Lehrte. Die Stadt will in diesem Jahr nicht nur Fahrbahn und Fußwege an der Stackmannstraße grundlegend erneuern, sondern auch marode Abwasser- und Regenwasserkanäle beseitigen. Diese stammen aus den zwanziger Jahren des vorigen Jahrhunderts. Viele der Linden seien direkt auf die Leitungen gepflanzt worden, vermutlich vier oder fünf Jahre nach dem Kanalbau, sagt die Stadt.
Mittlerweile sei das Wurzelwerk tief in die alten Rohre eingedrungen, erklärte Markus Baumgarten vom Amt für Straßen und Verkehr am Dienstagabend im Umweltausschuss des Rates. Es sei an manchen Stellen nicht einmal mehr möglich, eine Kamera durch die Rohre fahren zu lassen.
Volker Kemmling vom Grünflächenamt versicherte, dass man sich um die Bäume viele Gedanken gemacht habe. „Wir haben alle Varianten durchgespielt. Aber es hilft nichts“, sagte er. So wäre es zwar möglich, einige der Bäume quasi zu unterhöhlen. Aber auch bei diesem „höchsten technischen Aufwand“ müssten die Linden auf rund fünf Meter Höhe gekappt werden. Anschließend gebe es keine Garantie, dass sie wieder ausschlagen. Und die zum Teil von den Anliegern zu tragenden Kosten wären enorm.
Auch ein Umbau der Stackmannstraße zur Einbahnstraße mit schmaler Fahrbahn helfe nicht: Die Kanäle müssten auf jeden Fall beseitigt werden. Im Übrigen hätten die Bäume aufgrund von Umwelteinflüssen und Streusalz so stark gelitten, dass sie „wohl kaum 100 Jahre alt werden“.

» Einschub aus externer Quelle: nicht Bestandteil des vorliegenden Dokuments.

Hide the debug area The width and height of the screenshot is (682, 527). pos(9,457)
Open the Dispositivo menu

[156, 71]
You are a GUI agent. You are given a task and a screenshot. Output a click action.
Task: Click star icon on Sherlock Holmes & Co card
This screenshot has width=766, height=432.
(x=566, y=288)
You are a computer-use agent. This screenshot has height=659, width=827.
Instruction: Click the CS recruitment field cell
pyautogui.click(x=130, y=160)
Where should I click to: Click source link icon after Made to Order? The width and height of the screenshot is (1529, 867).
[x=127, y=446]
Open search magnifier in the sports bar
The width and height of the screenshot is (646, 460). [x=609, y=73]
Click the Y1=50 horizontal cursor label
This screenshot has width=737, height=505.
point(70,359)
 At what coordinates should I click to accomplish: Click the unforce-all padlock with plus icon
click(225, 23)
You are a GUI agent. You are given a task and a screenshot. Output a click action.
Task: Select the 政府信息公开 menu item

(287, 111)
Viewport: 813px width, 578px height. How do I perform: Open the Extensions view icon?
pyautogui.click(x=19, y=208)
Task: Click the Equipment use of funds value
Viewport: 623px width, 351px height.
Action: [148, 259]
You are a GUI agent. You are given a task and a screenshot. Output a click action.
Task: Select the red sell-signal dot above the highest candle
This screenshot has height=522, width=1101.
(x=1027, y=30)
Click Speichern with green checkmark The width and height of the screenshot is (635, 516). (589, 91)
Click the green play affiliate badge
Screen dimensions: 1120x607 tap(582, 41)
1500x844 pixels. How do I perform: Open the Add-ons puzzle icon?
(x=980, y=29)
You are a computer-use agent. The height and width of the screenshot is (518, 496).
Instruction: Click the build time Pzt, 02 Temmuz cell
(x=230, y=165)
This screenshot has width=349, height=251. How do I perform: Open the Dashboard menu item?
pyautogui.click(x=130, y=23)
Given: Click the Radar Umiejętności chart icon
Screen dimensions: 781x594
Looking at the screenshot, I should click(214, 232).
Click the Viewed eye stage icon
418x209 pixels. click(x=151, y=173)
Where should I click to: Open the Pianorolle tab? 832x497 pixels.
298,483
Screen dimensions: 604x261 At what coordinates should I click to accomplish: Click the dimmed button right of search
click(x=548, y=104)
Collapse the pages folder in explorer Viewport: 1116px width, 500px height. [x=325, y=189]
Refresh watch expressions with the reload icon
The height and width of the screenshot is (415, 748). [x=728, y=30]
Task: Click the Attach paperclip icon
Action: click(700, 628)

Als Ersatz sollen laut Stadt neue Linden gesetzt werden – eine Zuchtform, die maximal 18 Meter hoch werde, damit weniger Schatten auf die Grundstücke werfe und weniger Sekret absondere. Mehrere Anwohner verfolgten die Ausschusssitzung. Von ihnen gab es keinen vernehmbaren Protest gegen die Fällung, wohl aber die Frage, was mit dem Holz passiere. Sie hätten dafür Verwendung.